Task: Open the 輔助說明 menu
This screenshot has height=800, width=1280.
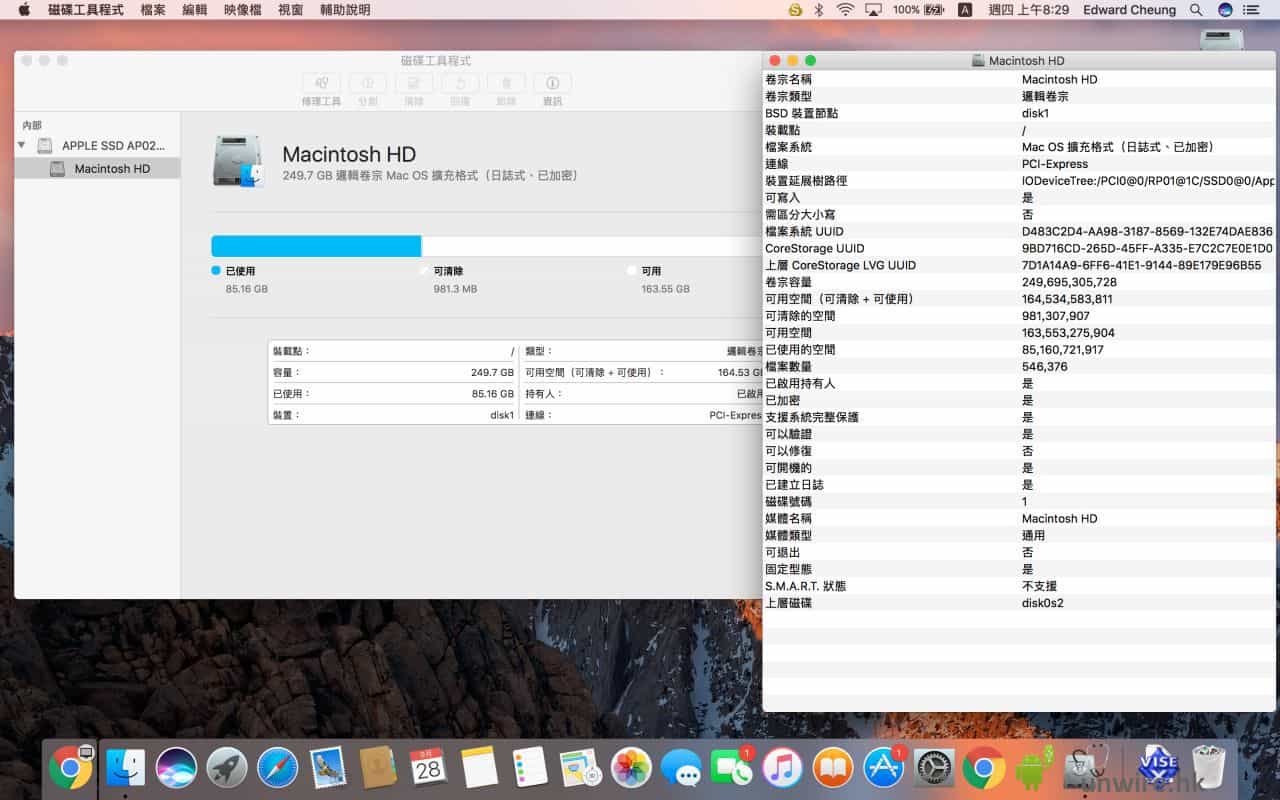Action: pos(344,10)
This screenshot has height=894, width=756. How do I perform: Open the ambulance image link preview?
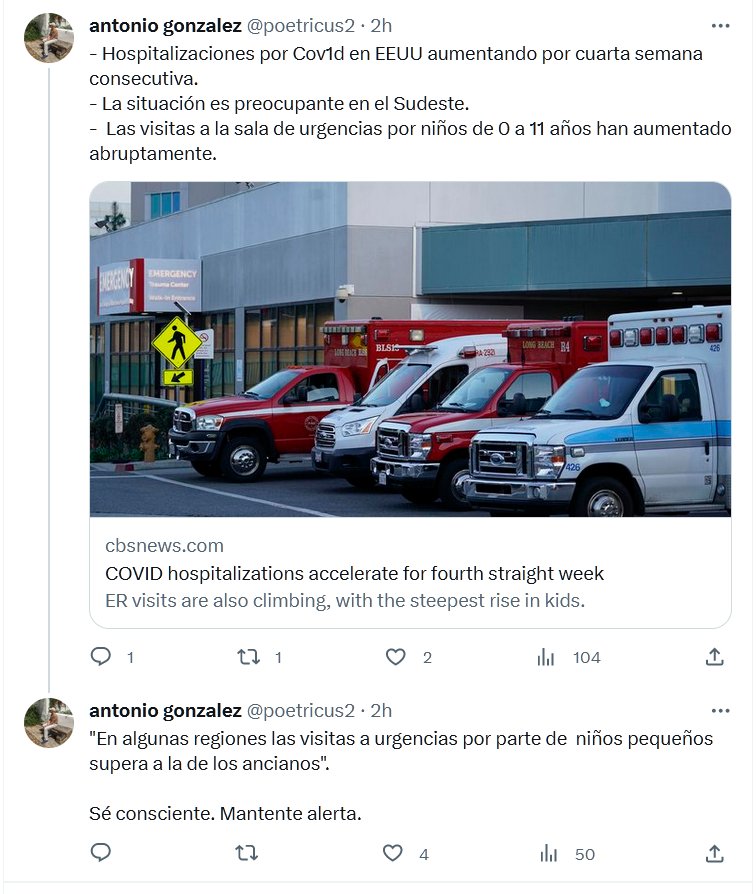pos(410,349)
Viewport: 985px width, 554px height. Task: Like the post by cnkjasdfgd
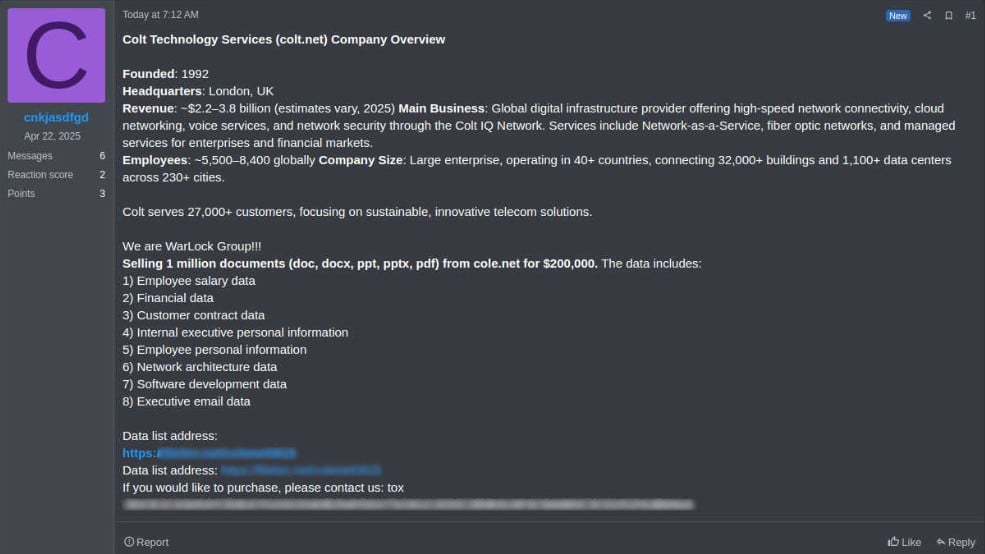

→ Work to complete
Swap "screenshot" for "screen capture" everywhere it occurs in the records and write them out again, changing nothing else. Omit the pictures from your answer.

→ Task response
Task: Open the 輔助說明 menu
This screen capture has height=800, width=1280.
Action: pos(344,10)
This screen capture has height=894, width=756. How do I perform: Open the ambulance image link preview?
pos(410,349)
Viewport: 985px width, 554px height. Task: Like the post by cnkjasdfgd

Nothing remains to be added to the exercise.